Work required » With the pictures left out, restate every entry word for word.

Records shown »
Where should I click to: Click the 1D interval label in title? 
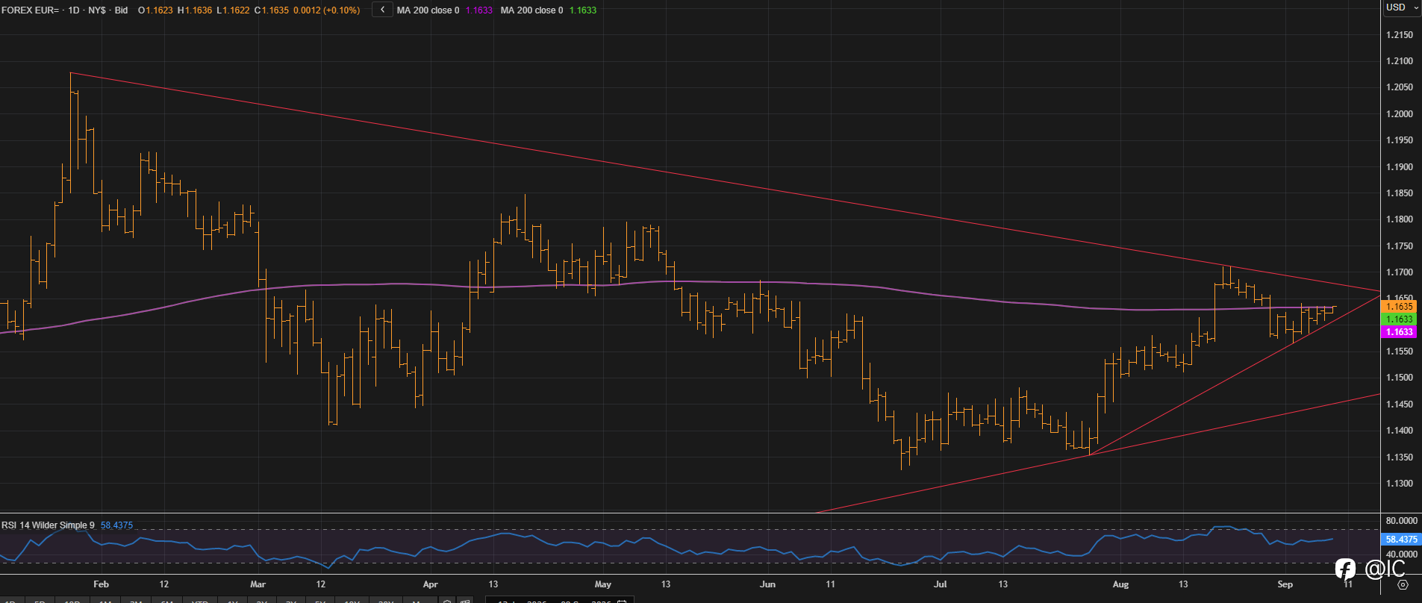(73, 10)
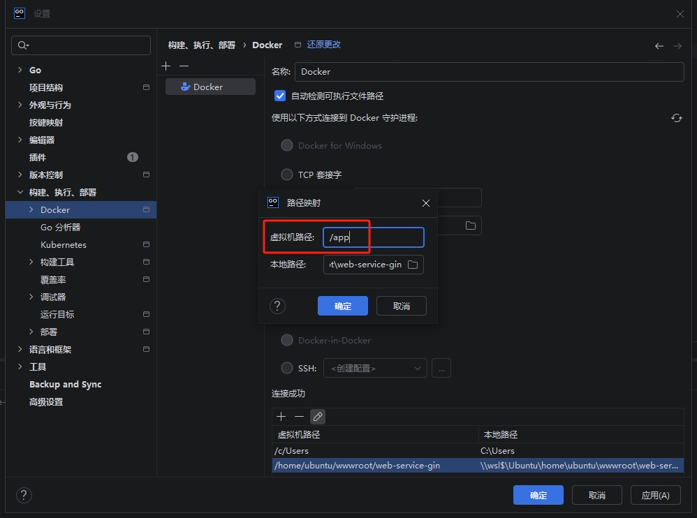697x518 pixels.
Task: Click the refresh connection icon
Action: 676,118
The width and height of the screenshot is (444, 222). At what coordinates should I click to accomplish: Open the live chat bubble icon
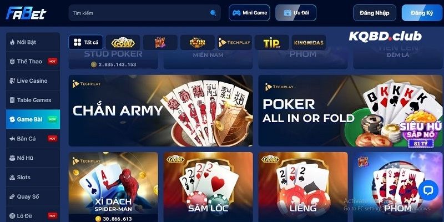[428, 190]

Exercise response »
Where should I click to: Click the 1D interval label in title? 
(73, 10)
697x518 pixels.
Task: Click the refresh connection icon
Action: 676,118
The width and height of the screenshot is (444, 222). At what coordinates should I click to accomplish: Open the live chat bubble icon
[428, 190]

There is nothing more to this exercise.